Declarative and Scalable Selection for Map Visualizations

PhD-defense by Pimin Konstantin Kefaloukos

Geographic maps are among the oldest and most important data visualizations known to mankind. Moreover, their design and use has been studied for several millennia, and their subordinate processes -- such as map generalization -- are well understood. However, the web has impacted the field of mapping in a number of ways: (1) Ready-to-use background maps have become a commodity that is easily integrated into digital mapping applications. In contrast, thematic foreground layers offer great variability and cannot been commoditized to the same extent. Therefore, research that studies the creation of thematic foreground layers is merited. (2) The typical map making professional has changed from a GIS specialist to a busy person with map making as a secondary skill. Today, thematic maps are produced by journalists, aid workers, amateur data enthusiasts, and scientists alike. Therefore it is crucial that this diverse group of map makers is provided with easy-to-use and expressible thematic map design tools. Such tools should support customized selection of data for maps in scenarios where developer time is a scarce resource. (3) The Web provides access to massive data repositories for thematic maps and is itself a source and cause of prolific data creation. This calls for scalable map processing techniques that can handle the data volume and which play well with the predominant data models on the Web. (4) Maps are now consumed around the clock by a global audience. While historical maps were single-user or few-user interfaces, today's map interfaces must be designed for millions of people who concurrently consume maps anywhere and anytime.

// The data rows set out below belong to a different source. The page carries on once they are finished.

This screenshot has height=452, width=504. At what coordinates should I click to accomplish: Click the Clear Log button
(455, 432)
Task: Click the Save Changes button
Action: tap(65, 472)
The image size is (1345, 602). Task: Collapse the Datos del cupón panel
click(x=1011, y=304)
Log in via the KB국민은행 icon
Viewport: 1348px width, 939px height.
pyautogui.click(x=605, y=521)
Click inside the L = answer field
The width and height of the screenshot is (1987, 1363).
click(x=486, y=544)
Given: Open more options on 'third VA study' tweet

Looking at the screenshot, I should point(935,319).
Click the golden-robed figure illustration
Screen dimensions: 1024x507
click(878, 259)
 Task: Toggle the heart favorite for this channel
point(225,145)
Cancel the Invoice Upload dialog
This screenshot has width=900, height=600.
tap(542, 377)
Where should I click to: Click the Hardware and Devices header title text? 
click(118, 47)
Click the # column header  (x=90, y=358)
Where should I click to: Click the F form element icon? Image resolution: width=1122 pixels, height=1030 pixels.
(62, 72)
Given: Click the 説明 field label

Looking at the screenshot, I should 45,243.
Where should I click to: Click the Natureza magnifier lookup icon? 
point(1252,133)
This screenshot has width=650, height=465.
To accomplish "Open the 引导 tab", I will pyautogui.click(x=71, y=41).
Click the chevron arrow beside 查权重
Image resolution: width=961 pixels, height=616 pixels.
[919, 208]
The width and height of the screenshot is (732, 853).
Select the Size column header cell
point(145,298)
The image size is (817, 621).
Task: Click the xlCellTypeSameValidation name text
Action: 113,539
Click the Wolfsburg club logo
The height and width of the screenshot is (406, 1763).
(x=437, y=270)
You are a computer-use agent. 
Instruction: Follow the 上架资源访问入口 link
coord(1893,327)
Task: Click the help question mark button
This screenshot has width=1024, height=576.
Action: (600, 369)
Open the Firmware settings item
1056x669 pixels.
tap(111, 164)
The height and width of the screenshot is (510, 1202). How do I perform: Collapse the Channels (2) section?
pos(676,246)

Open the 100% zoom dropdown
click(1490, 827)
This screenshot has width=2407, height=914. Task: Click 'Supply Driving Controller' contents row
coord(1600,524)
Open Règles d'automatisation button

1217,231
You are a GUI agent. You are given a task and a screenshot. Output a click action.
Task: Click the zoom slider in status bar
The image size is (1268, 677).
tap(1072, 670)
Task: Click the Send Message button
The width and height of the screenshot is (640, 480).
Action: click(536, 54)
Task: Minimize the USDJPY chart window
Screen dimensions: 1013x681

To address the challenges of efficient point map design, scalable map processing, and scalable map distribution, this thesis proposes novel techniques in the area of database-supported maps: (a) Glossy SQL, and its prototype CVL, belong to a new class of concise declarative languages that allows map designers to specify holistic multi-scale selection of geographic information for maps. Glossy SQL supports biased random sampling of data subject to two types of user-defined constraints as well as custom objectives. The purpose of the language is to derive a target multi-scale database from a source database according to holistic specifications. (b) The Glossy SQL compiler allows Glossy SQL to be scalably executed in a spatial analytics system, such as a spatial relational database system. This technique allows unprecedented data volumes to be processed for maps. Scalable execution is achieved by translating Glossy SQL queries into pure relational algebra queries that can run natively in SQL-based spatial analytics systems. The implementation developed during this thesis supports the PostgreSQL dialect of SQL. The prototype implementation is a compiler that translates CVL into SQL and stored procedures. (c) TileHeat is a framework and basic algorithm for partial materialization of hot tile sets for scalable map distribution. The framework predicts future map workloads based on an access log of recent requests.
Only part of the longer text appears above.